Roots AND wings – cliché, I know – but it was the first parenting motto I internalized. Choosing the framed calligraphic watercolor to hang on the wall was easy. Putting into action the underlying principals was hard.
Roots, it turns out, are my strength. But, as my children’s wings grew so did my anxiety. I worried each time one of my children sought to acquire a new feather, and stressed even more as they tentatively ventured beyond the nest.
The act of helicoptering started small – a quick ‘copter hover to affirm circumstances. A emergency landing that swept for safety. All fully justified.
Then one day, I crossed over the wall for a quick non-emergency landing. Easy touch and go. Successful. Hardly noticed.
Well, touchdowns are like potato chips … it’s hard to stop at one. Kids need guidance, but where was that boundary?

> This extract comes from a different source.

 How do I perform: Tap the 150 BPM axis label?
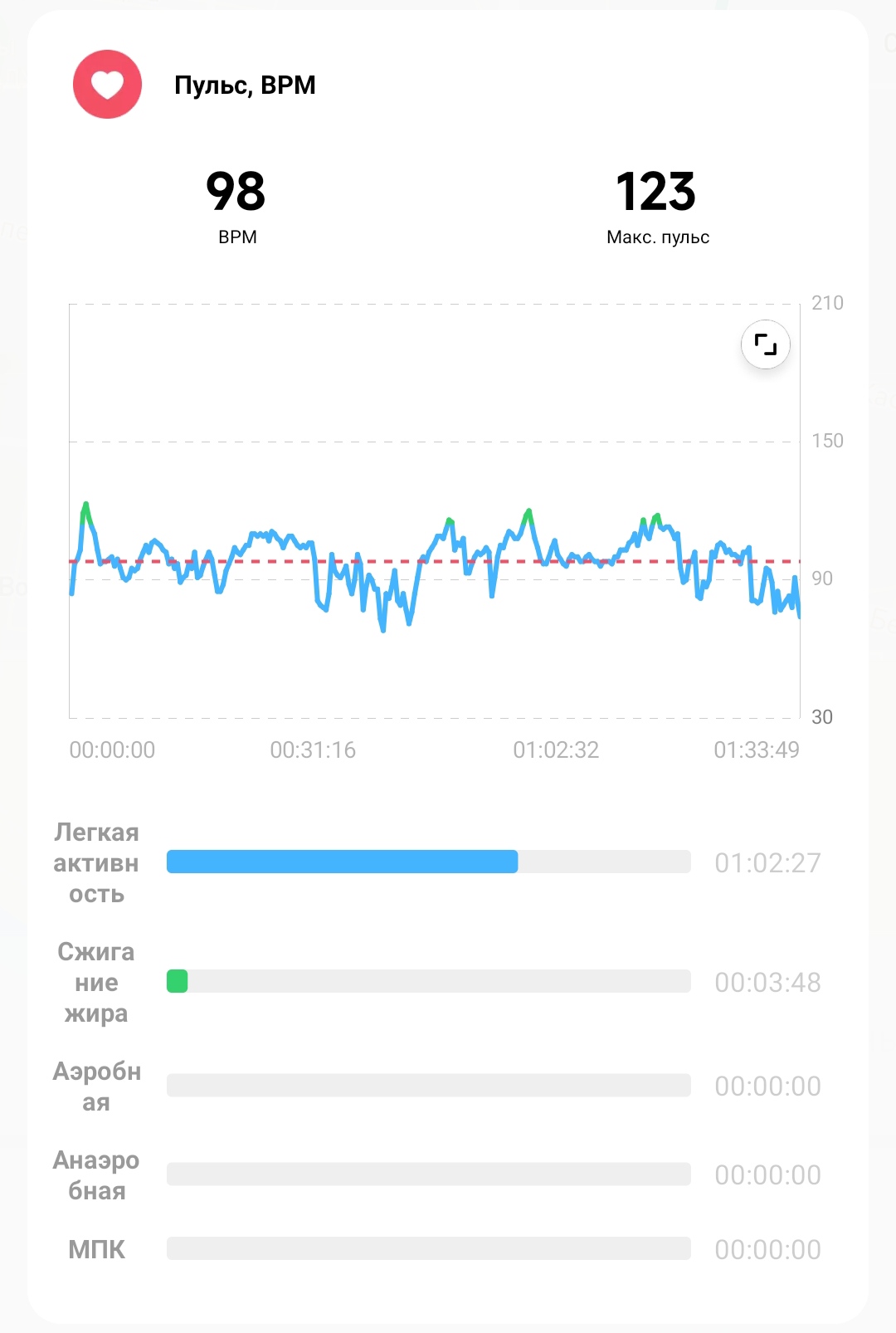pyautogui.click(x=827, y=441)
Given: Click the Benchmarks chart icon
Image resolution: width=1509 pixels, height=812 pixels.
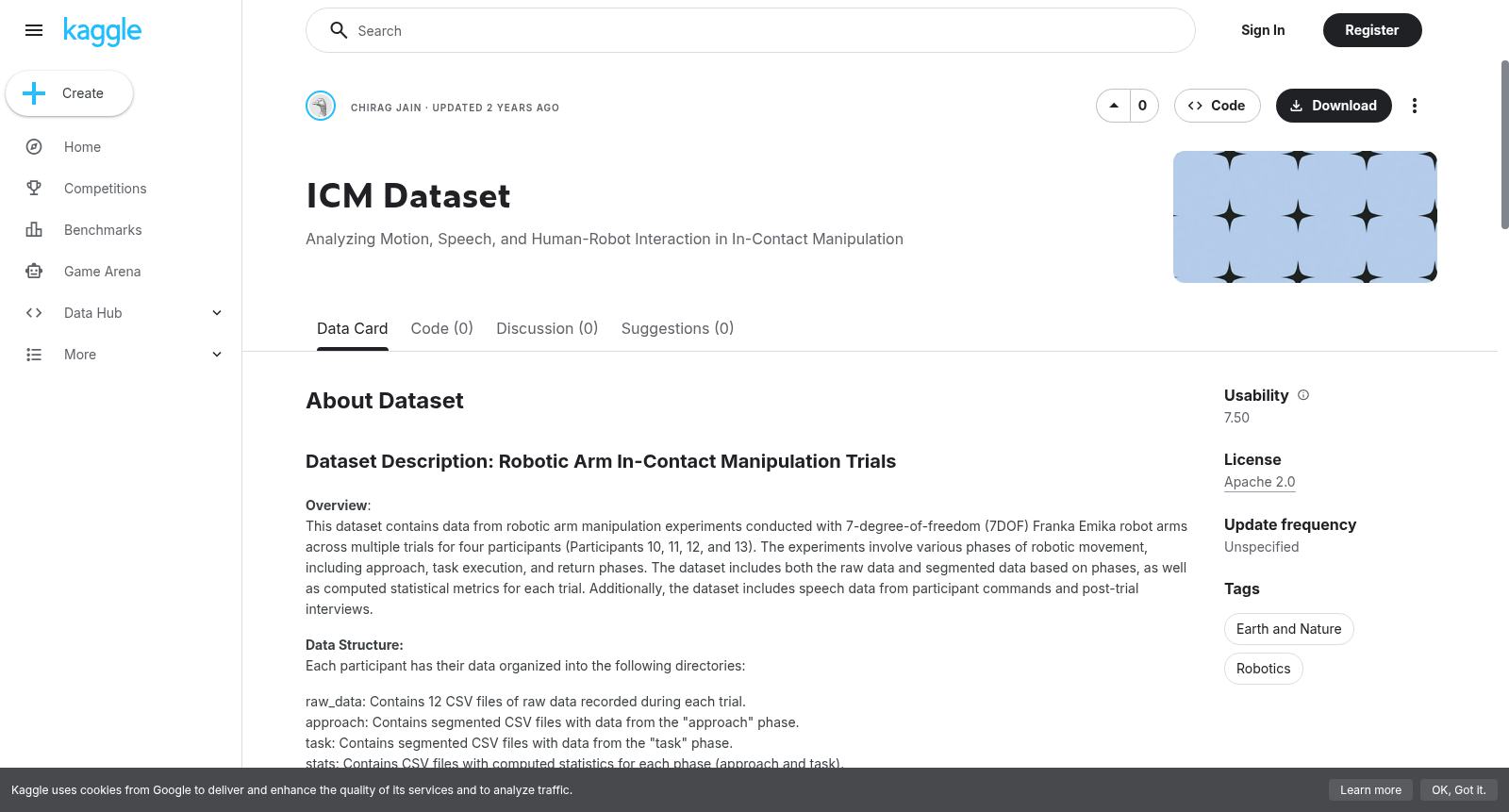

While raising children, I experienced the stresses of wearing hats on many sides of the traditional mommy wars:
- a full-time corporate working mom
- a full-time PhD student & part-time working mom
- a part-time PhD student & full-time academic working mom
- a full-time, tenure track academic working mom
- a part-time independent technical consultant working mom
- a full-time stay-at-home mom, and
- both a ‘single’ full-time working mom and a ‘single’ full-time stay-at-home mom (always married to the same person but ‘single’ for short stretches while my husband traveled frequently and worked several partial year stretches full-time in another state)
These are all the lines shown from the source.